Owl’s Head, at right, from the top of Mount Garfield

This mountain, the lopsided, bulbous ridge on the right, is much lower than the one on which I stood to take this picture, but it intimidates me more.It’s known as Owl’s Head, after a portion of its long ridge. Except for the smallish procession of people called peakbaggers who want to climb all of the mountains in New Hampshire over a certain elevation, no one would climb it. It doesn’t seem to want to be climbed. It wants to be by itself.

There’s something scary about it, off by itself there. It is completely in the trees. So to climb it is to understand that you will not get a great sense of where you are. The last stretch of the most viable route to its summit, which may or may not be marked, is a mile-long scramble up a rock slide. You reach the top, and you’re not sure you’re there. This is the Pemigewasset Wilderness, where trails get minimal attention, and this trail is not maintained by any person, although hikers’ boots keep a route stamped out. The bottom of this slide lies 8 miles from the nearest road.

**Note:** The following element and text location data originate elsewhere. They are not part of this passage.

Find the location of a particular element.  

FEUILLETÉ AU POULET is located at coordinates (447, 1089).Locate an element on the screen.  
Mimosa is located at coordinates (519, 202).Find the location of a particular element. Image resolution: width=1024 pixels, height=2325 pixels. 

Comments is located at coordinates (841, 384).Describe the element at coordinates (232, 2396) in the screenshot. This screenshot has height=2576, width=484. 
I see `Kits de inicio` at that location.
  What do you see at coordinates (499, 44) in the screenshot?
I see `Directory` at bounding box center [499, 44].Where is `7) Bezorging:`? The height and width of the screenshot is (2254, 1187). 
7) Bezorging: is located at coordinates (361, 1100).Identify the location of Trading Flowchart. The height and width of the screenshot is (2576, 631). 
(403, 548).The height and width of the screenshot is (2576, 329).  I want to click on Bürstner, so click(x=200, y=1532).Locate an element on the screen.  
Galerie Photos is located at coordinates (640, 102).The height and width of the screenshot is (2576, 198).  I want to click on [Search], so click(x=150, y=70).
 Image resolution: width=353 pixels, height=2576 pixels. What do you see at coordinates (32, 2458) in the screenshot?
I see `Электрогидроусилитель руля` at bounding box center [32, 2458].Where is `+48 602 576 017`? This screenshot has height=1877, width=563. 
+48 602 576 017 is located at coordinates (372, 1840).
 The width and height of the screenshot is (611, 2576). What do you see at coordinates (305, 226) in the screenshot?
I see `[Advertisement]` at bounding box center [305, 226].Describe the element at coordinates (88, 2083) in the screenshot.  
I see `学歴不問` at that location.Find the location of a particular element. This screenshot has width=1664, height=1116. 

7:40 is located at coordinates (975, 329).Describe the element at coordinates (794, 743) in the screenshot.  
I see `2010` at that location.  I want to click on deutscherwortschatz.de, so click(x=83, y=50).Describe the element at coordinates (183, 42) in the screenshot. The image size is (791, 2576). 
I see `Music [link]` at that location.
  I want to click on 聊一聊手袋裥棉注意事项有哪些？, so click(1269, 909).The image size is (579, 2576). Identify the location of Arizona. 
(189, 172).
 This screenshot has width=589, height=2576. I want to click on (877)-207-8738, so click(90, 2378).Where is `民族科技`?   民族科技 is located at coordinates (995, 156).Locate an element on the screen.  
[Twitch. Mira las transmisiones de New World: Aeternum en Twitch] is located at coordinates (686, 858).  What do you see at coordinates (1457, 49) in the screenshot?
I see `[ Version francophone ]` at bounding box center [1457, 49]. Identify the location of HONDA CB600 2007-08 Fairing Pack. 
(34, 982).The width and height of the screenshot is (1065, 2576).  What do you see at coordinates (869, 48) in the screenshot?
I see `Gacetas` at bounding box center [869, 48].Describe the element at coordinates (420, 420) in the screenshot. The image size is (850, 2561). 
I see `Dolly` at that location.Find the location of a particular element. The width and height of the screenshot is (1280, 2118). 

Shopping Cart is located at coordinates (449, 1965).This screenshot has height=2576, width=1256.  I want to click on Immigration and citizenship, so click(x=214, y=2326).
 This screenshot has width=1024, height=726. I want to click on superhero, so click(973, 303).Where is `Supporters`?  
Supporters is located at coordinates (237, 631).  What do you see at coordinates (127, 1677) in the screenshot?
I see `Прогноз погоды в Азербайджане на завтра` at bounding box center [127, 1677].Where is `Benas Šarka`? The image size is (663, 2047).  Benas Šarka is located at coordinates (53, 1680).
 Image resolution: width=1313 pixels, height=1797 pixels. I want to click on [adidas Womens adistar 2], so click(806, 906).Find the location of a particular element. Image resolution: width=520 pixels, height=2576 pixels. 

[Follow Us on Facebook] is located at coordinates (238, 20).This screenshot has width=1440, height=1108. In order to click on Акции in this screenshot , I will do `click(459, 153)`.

For years I have said I would never climb it because I’m not a peakbagger; the mountains taught me, step by step, that if you race to summits and back down, you miss a lot. The summit is almost beside the point. Mountain climbing is about the trip over and past. Mountains taught me to slow down and not to tick off summits on a list. Except this year I’m ignoring this advice, and loving it. I have decided to finish climbing a group of 48 mountains on a list. They are the 4,000-footers in New Hampshire. To make this list, a mountain must top out at above 4,000 feet above sea level. But it also must rise 200 feet from the low point between it and another peak on a ridge. There are several 4,000-foot peaks that rise gloriously above treeline and have made me regain faith in everything good, but which don’t qualify as a 4,000-footer because they lie too close to another high one. Mount Guyot is one of those.

But Owl’s Head stands alone, and its 4,025-foot elevation beckons. Starting September 8, I am eating my previous words and going to New Hampshire to peakbag the last seven 4,000-footers I have yet to see. Owl’s Head will be first. I’m getting the ugly one over with, and I know that it is this mountain, more than any of the others, that will have something to say to me.